Oh yes. Clearly David didn't hate his Hebrew enemies. For presumably they didn't hate God. It was those cursed goyim from other nations that were the God-haters. So David hated them.
You wrote:The scripture I cited in Psalm 139 says nothing about David's hatred for his enemies. He says that he hates those who hate God. They are God's enemies, not David's. He goes on to say that he has "counted them" as his enemies only because of their hatred of God. When God is at war against evil, and evil against God, those who will stand on God's side will, in that act, adopt His enemies as their own. "He who is not with me is against me." There are no neutral parties in this war. One must either have God's enemies as his enemies, or else have God and His friends as enemies.
If David
counted the God-haters as his enemies then they
were his enemies!
There's plenty in the New Testament about people who hate Jesus and God. Here are 3 examples:
John 15:18 "If the world hates you, you know that it hated Me before it hated you.
John 15:23 "He who hates Me hates My Father also.
John 15:24 "If I had not done among them the works which no one else did, they would have no sin; but now they have seen and also hated both Me and My Father.
But did Jesus or any of His disciples hate those who hated God? Did any of the NT writers advocate hating people who hated God? Not one!
You wrote:This has nothing to do with what Jesus taught about loving those who strike you, who curse you, who abuse you, and who hate you.
I think it has everything to do with it.
When it came to dealing with these situations, David behaved in all respects as Christ acted and as Christ taught.
What! In ALL respects? David hated those who hated God.
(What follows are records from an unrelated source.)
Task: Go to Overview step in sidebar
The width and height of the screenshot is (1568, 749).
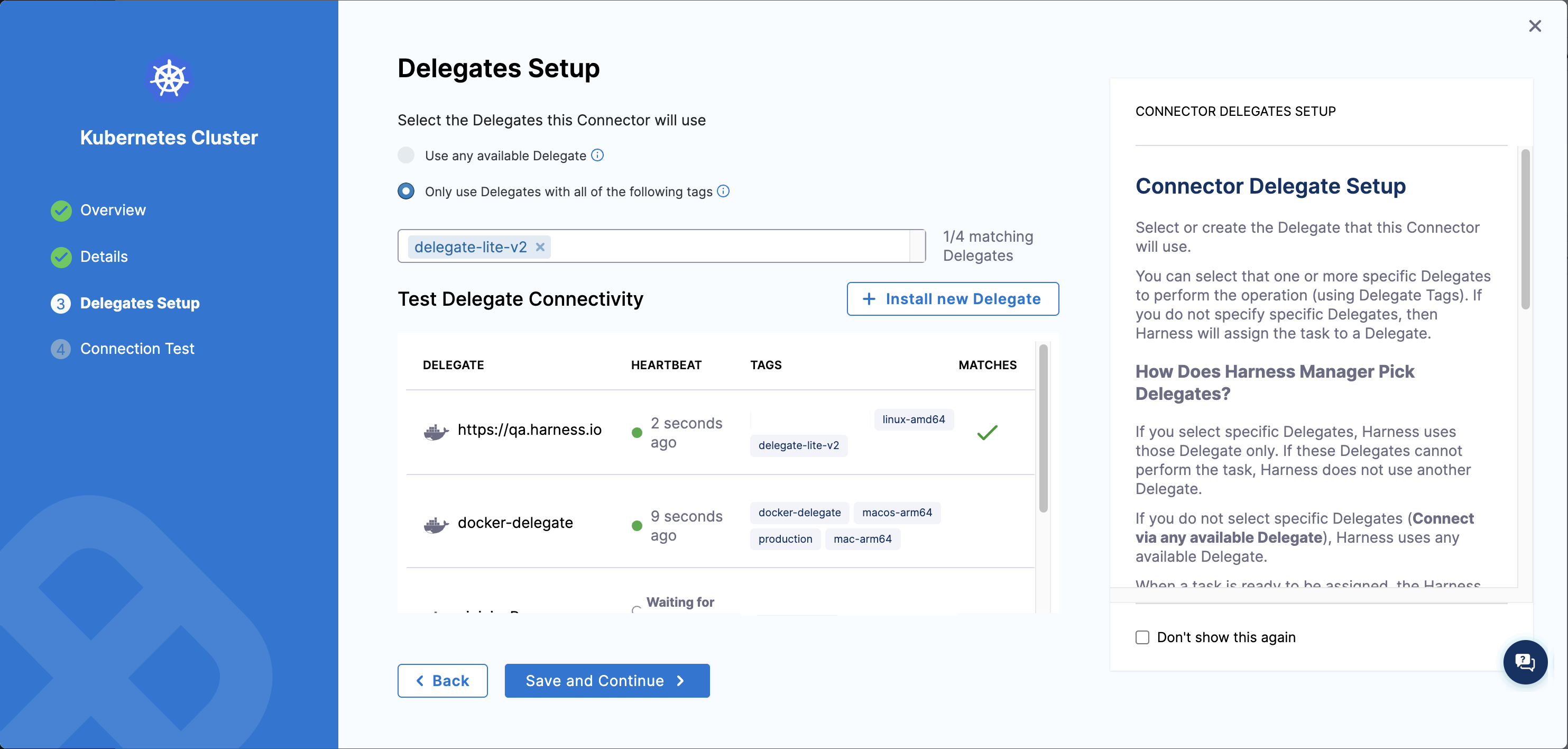Action: click(x=113, y=211)
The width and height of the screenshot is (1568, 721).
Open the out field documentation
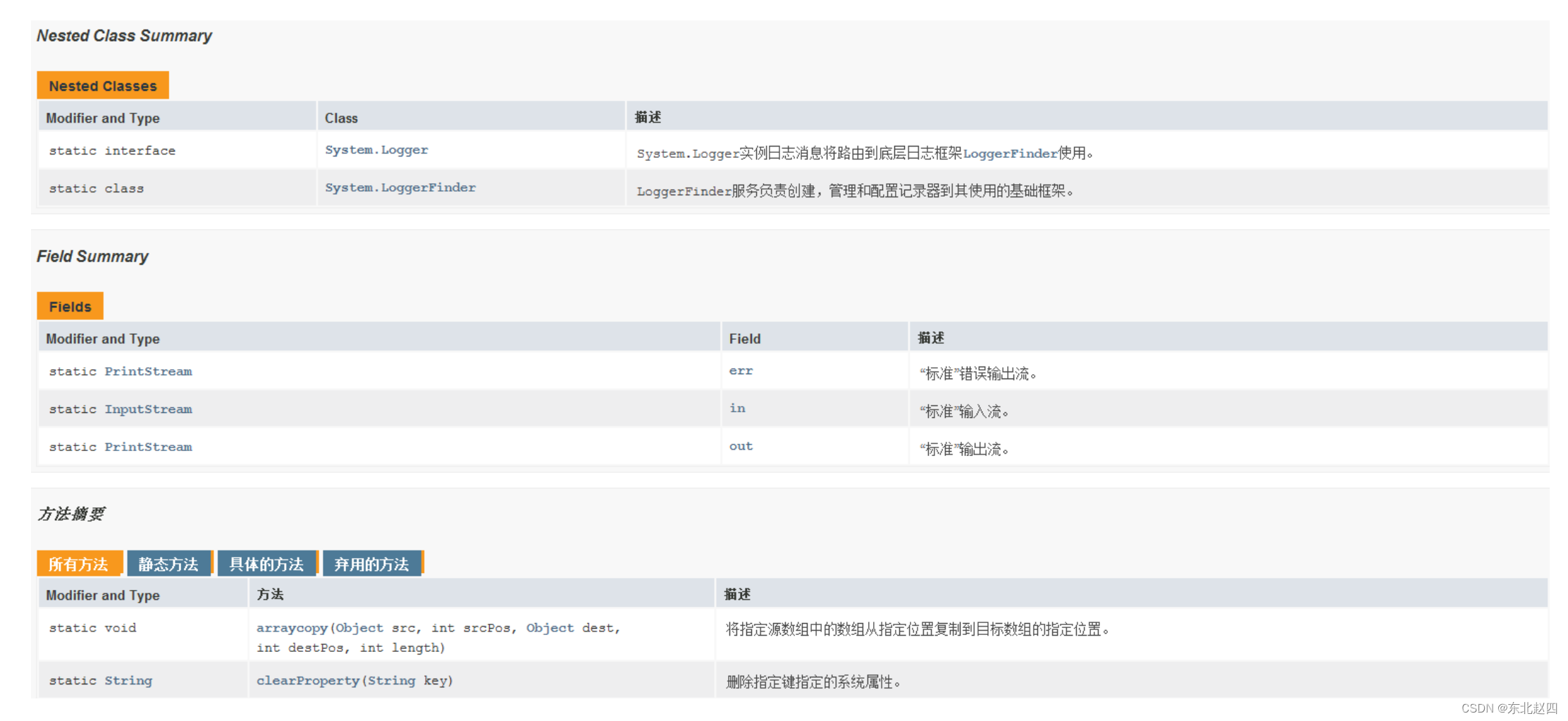pyautogui.click(x=739, y=445)
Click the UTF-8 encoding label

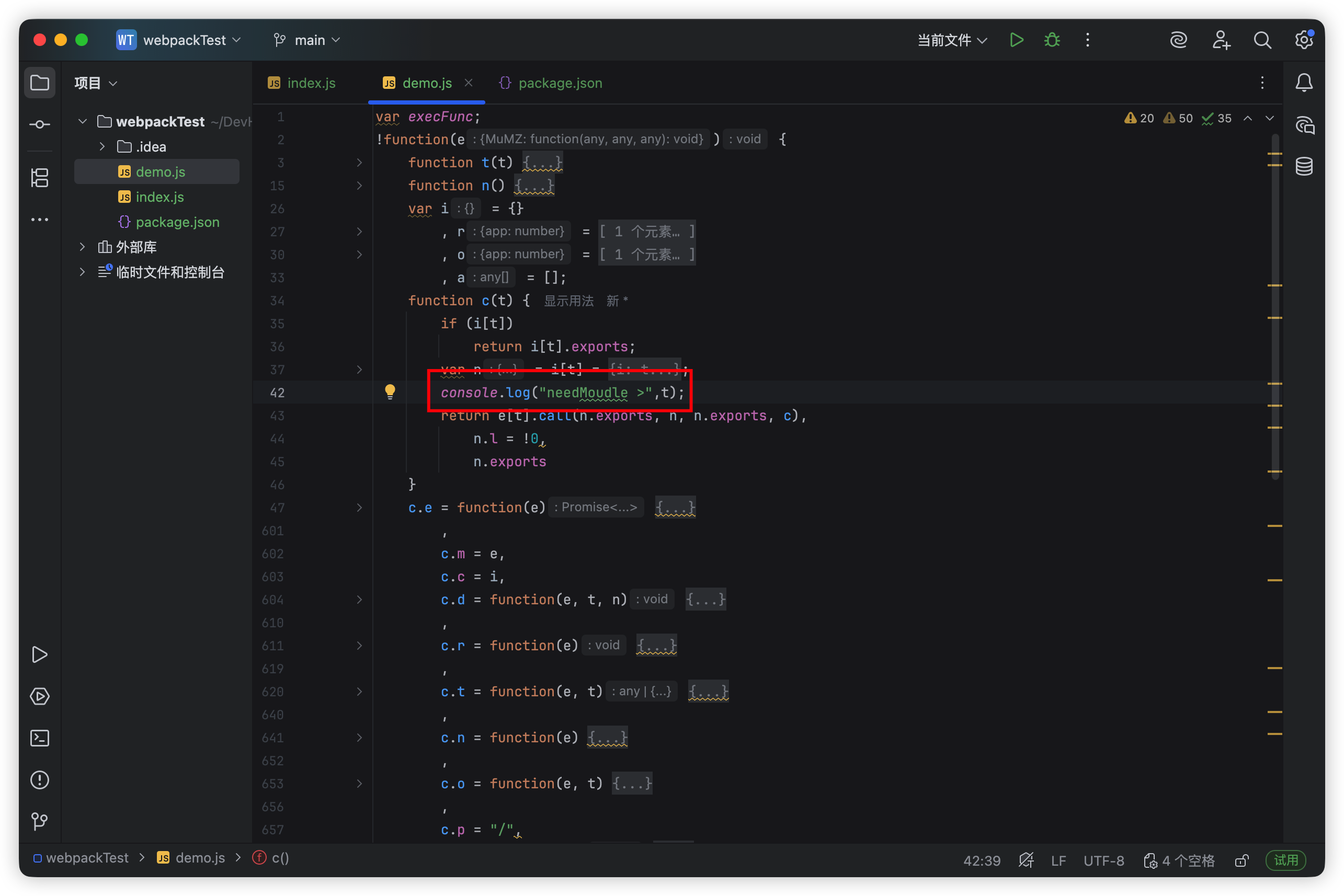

Where is it written that Christ ever hated those who hated God (or hated anyone for that matter)?
Jesus never spoke a word against the kind of loyalty to God's side that David expressed in Psalm 139.
Christ's manner of life and his teachings are determined by the way he lived and taught, not about what He didn't say.
If we think of hatred as the opposite of love, then we have difficulty finding a place for the former in light of the New Testament's insistence on the latter. However, if hatred is not seen as the antithesis of "love," but, rather, of "like," then there is no conflict whatever.
But why assign the meaning "dislike" to hate? If that is what is meant, why wasn't the word translated as "dislike"? When Jesus talked about those who hated Him and His Father, He clearly meant more than mere dislike.
When Jesus said,"If anyone comes to Me and does not hate his father and mother, wife and children, brothers and sisters, yes, and his own life also, he cannot be My disciple. (Luke 14:26), is He saying that His disciples must
dislike their parents, siblings, wives, and children as well as their own lives, in order to be His disciples? I have heard people say that "μισεω" in this context means "love less". Indeed Strong's Greek Lexicon gives this as one of the meanings, but none of the four reputable Greek lexicons which I consulted gives "dislike" as a meaning of the word.